Low blow Lower-back-pain sufferers, brace yourselves: A new study out of Stanford University School of Medicine says your pain may be tied more to psychological distress than to structural problems.
Who's next? Researchers gathered 96 participants: men and women, average age 44, none of whom had lower back pain -- yet. They examined the individuals' spines for cracks or tears in the spongy cartilage disks whose deterioration can trigger back pain. Forty-six people also had dye injected into the disks, to see if pain associated with the common procedure was predictive of later problems. All participants also underwent psychological evaluations.
Painful facts After four years, psychological rather than physical observations more accurately predicted disabling lower-back pain. Those found to have poor coping skills were nearly three times more likely to report severe back pain, take medicine for it and lose time at work for it than those with good coping skills. Lead study author Eugene Carragee, professor of orthopedic surgery at Stanford, hypothesized that good copers took occasional lower-back pain in stride. Poor copers felt much more troubled and overwhelmed by it.
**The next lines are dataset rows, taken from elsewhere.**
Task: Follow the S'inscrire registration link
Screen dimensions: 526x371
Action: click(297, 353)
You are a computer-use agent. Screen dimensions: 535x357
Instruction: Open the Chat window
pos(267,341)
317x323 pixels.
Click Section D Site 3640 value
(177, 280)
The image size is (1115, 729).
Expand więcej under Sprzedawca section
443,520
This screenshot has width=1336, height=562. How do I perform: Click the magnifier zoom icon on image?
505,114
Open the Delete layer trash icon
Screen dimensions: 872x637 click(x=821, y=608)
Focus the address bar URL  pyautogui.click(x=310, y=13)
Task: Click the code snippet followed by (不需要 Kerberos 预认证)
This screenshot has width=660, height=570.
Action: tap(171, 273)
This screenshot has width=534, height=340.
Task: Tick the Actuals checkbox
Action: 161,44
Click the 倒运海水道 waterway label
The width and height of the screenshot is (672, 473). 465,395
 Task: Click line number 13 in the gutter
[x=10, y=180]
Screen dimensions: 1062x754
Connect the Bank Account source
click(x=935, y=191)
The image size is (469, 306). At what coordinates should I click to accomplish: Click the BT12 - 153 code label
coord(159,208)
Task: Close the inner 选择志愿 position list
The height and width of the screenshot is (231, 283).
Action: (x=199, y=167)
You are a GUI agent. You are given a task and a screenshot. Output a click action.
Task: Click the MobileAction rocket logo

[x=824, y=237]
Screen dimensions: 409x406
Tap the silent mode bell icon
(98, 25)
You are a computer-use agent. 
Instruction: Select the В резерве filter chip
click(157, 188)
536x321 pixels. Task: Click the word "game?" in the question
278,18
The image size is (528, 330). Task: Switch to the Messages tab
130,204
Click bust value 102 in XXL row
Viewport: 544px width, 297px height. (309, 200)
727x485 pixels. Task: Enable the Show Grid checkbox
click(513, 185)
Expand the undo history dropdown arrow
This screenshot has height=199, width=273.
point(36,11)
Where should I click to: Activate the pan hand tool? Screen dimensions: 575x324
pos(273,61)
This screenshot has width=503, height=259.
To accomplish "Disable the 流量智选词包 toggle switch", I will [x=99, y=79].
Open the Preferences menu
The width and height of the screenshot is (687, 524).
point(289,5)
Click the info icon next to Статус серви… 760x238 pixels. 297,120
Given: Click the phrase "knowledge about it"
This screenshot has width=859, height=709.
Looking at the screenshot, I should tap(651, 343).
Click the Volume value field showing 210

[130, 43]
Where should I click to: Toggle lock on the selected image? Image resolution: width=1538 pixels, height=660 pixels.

Now what? Three-quarters of the 300,000 spinal fusion operations performed each year are done for back pain that is presumed to be caused by disk degeneration, Carragee said. He hopes his study will spur doctors first to rule out serious structural disorders, then ask patients if they're stressed and if they have friends and family to help them cope. If not, he says, rehab and psychological support may bring better relief than surgery.